===== DATA SHOWN
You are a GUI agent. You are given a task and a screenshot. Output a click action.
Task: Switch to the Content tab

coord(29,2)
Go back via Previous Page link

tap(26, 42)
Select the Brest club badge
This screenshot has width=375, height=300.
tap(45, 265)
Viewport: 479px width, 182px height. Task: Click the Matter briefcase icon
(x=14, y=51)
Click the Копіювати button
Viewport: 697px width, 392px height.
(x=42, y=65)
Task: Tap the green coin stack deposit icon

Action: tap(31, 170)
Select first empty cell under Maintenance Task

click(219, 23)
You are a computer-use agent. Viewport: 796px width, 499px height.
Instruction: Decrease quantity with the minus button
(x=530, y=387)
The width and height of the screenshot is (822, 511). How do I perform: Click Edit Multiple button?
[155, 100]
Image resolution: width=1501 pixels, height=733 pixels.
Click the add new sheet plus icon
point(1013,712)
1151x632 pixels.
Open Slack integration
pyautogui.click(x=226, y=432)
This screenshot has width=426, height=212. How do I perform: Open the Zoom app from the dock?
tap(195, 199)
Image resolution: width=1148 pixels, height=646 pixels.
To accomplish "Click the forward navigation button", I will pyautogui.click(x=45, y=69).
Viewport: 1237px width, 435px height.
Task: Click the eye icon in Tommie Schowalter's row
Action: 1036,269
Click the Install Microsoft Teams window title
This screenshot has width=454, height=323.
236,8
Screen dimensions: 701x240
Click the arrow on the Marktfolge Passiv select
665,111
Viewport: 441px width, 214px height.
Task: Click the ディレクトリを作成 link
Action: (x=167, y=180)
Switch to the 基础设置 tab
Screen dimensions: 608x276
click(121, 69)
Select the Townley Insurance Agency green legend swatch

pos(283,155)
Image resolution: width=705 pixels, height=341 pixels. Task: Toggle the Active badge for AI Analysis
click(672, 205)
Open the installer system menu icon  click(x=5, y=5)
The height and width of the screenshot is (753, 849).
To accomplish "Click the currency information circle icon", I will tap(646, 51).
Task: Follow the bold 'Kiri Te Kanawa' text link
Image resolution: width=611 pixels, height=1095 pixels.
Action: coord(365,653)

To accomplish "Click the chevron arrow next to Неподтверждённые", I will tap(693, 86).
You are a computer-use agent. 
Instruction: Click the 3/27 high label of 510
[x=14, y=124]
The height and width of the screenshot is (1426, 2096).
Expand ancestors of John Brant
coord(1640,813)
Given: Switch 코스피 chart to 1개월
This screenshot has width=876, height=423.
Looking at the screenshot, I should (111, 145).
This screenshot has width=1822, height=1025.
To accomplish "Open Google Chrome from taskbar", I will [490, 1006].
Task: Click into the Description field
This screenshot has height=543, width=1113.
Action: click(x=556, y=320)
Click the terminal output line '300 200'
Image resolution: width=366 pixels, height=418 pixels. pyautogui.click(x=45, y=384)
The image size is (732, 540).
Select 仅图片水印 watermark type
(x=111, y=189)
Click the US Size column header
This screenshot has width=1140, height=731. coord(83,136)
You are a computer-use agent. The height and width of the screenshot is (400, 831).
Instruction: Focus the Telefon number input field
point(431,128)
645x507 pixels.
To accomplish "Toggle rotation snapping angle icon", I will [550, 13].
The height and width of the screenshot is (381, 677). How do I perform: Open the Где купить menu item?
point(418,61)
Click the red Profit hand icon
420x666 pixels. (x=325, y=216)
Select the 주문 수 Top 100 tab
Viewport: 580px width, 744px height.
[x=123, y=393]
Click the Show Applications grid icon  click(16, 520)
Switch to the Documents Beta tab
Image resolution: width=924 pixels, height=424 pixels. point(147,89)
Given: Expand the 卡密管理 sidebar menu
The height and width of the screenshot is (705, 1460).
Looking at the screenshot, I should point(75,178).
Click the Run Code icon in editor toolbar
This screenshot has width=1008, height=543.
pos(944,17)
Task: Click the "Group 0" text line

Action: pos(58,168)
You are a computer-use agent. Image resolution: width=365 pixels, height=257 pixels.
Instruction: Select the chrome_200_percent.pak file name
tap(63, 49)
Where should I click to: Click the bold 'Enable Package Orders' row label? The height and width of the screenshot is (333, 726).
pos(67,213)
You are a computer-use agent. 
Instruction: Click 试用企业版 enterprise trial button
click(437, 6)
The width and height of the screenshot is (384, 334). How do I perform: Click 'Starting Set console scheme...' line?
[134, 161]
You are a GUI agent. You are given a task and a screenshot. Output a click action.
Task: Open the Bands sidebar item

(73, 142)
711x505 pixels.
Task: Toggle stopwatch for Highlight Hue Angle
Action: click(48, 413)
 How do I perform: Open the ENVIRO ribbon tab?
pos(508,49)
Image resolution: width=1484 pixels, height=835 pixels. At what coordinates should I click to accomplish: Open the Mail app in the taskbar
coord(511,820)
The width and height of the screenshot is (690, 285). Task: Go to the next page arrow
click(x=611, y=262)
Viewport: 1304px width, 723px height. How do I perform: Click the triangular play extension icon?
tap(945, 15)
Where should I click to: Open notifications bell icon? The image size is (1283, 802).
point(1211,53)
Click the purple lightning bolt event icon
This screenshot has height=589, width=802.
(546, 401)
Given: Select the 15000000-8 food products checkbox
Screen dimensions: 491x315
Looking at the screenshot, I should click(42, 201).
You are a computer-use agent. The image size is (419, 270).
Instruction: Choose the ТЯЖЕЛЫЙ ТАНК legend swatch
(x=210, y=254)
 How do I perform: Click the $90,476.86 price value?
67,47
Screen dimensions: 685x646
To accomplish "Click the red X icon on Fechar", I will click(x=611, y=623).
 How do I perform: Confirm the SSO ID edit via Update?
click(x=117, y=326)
==========
## WORK REQUIRED:
Put the lines of the records between the line holding "Click the terminal output line '300 200'" and the line holding "coord(511,820)", inclusive, into a JSON list of strings with one string per line and blank lines left out.

## SOLUTION TO THIS EXERCISE:
[
  "Click the terminal output line '300 200'",
  "Image resolution: width=366 pixels, height=418 pixels. pyautogui.click(x=45, y=384)",
  "The image size is (732, 540).",
  "Select 仅图片水印 watermark type",
  "(x=111, y=189)",
  "Click the US Size column header",
  "This screenshot has width=1140, height=731. coord(83,136)",
  "You are a computer-use agent. The height and width of the screenshot is (400, 831).",
  "Instruction: Focus the Telefon number input field",
  "point(431,128)",
  "645x507 pixels.",
  "To accomplish \"Toggle rotation snapping angle icon\", I will [550, 13].",
  "The height and width of the screenshot is (381, 677). How do I perform: Open the Где купить menu item?",
  "point(418,61)",
  "Click the red Profit hand icon",
  "420x666 pixels. (x=325, y=216)",
  "Select the 주문 수 Top 100 tab",
  "Viewport: 580px width, 744px height.",
  "[x=123, y=393]",
  "Click the Show Applications grid icon  click(16, 520)",
  "Switch to the Documents Beta tab",
  "Image resolution: width=924 pixels, height=424 pixels. point(147,89)",
  "Given: Expand the 卡密管理 sidebar menu",
  "The height and width of the screenshot is (705, 1460).",
  "Looking at the screenshot, I should point(75,178).",
  "Click the Run Code icon in editor toolbar",
  "This screenshot has width=1008, height=543.",
  "pos(944,17)",
  "Task: Click the \"Group 0\" text line",
  "Action: pos(58,168)",
  "You are a computer-use agent. Image resolution: width=365 pixels, height=257 pixels.",
  "Instruction: Select the chrome_200_percent.pak file name",
  "tap(63, 49)",
  "Where should I click to: Click the bold 'Enable Package Orders' row label? The height and width of the screenshot is (333, 726).",
  "pos(67,213)",
  "You are a computer-use agent. ",
  "Instruction: Click 试用企业版 enterprise trial button",
  "click(437, 6)",
  "The width and height of the screenshot is (384, 334). How do I perform: Click 'Starting Set console scheme...' line?",
  "[134, 161]",
  "You are a GUI agent. You are given a task and a screenshot. Output a click action.",
  "Task: Open the Bands sidebar item",
  "(73, 142)",
  "711x505 pixels.",
  "Task: Toggle stopwatch for Highlight Hue Angle",
  "Action: click(48, 413)",
  " How do I perform: Open the ENVIRO ribbon tab?",
  "pos(508,49)",
  "Image resolution: width=1484 pixels, height=835 pixels. At what coordinates should I click to accomplish: Open the Mail app in the taskbar",
  "coord(511,820)"
]